--- The problem ---
Output the data below line for line, exactly, up to and including the line where "Given: Expand the" appears.

--- Data to use ---
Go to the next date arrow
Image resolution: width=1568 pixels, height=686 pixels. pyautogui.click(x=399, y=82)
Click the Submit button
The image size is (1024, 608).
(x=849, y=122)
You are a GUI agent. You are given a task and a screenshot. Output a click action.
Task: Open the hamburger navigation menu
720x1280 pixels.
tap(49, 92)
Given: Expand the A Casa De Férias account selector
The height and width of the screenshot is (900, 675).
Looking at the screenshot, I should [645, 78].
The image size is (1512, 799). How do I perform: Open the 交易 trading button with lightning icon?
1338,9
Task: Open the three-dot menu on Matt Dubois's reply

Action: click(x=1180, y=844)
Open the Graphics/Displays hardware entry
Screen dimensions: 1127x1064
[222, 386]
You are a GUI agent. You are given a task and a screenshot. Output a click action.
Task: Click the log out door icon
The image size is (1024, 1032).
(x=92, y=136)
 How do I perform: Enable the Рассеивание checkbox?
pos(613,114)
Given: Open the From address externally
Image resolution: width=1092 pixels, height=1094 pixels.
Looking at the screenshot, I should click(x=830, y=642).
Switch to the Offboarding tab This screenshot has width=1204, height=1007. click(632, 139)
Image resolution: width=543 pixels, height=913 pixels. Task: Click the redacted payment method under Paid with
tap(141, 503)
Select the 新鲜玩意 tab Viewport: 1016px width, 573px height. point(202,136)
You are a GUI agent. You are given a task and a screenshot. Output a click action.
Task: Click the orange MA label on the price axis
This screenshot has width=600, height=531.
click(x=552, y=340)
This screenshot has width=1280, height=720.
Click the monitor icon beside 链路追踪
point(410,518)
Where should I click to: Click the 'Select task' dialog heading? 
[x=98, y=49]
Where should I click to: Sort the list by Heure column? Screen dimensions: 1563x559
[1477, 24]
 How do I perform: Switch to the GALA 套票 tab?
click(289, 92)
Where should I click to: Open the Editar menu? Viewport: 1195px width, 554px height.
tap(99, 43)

--- Response to the exercise ---
Go to the next date arrow
Image resolution: width=1568 pixels, height=686 pixels. pyautogui.click(x=399, y=82)
Click the Submit button
The image size is (1024, 608).
(x=849, y=122)
You are a GUI agent. You are given a task and a screenshot. Output a click action.
Task: Open the hamburger navigation menu
720x1280 pixels.
tap(49, 92)
Given: Expand the A Casa De Férias account selector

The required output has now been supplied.